Posted Sep 11, 2023 19:25 UTC (Mon) by mb (subscriber, #50428) [Link] (3 responses)

Do you want to wait for all the gcc extensions used by the kernel to land in an official C standard before you can use such a kernel?
It's the same thing.

The first half of the 6.6 merge window

Posted Sep 11, 2023 20:32 UTC (Mon) by pizza (subscriber, #46) [Link] (2 responses)

> Do you want to wait for all the gcc extensions used by the kernel to land in an official C standard before you can use such a kernel? It's the same thing.

It's only the same thing if each kernel release required you to use the latest release of GCC because "C is stable but the features we need are not."

(Meanwhile, the kernel only requires GCC 5.1, which was released over eight years ago. So.. yeah, not the same thing at all)

The first half of the 6.6 merge window

Posted Sep 12, 2023 6:03 UTC (Tue) by Cyberax (✭ supporter ✭, #52523) [Link] (1 responses)

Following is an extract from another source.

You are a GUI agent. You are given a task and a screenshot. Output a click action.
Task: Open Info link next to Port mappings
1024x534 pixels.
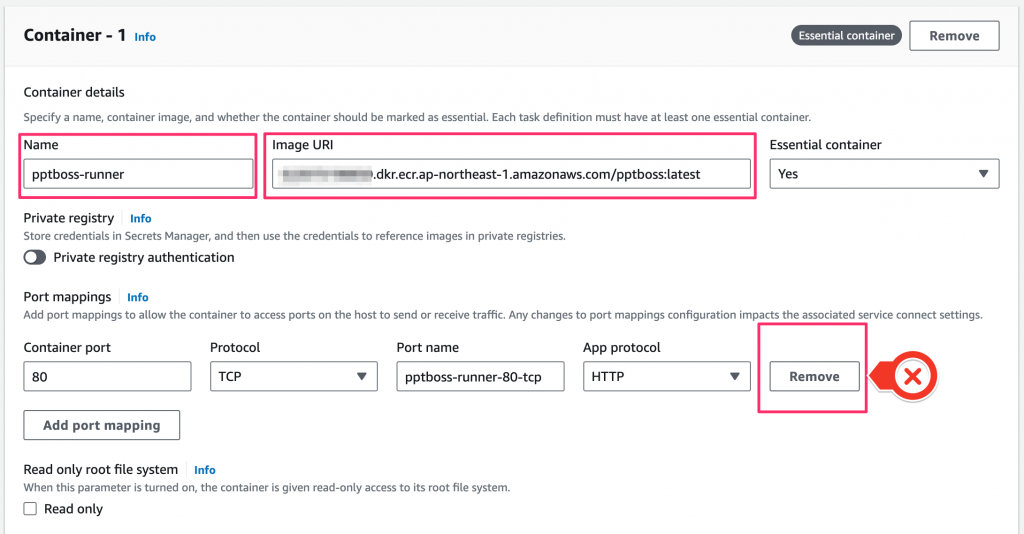click(x=138, y=297)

Some kernel features like control flow integrity checking or shadow stacks (just merged) require a much newer GCC.

Yes, Rust is even newer than that. But that's a distinction without a difference: some kernel features require very new toolchains.

The first half of the 6.6 merge window

Posted Sep 12, 2023 6:17 UTC (Tue) by mb (subscriber, #50428) [Link]

Correct.
Some Distributions even used to ship a special gcc compiler just for compiling the kernel.
The kernel has very special requirements. That's true for C and Rust alike.
And I really don't see why that would be a problem.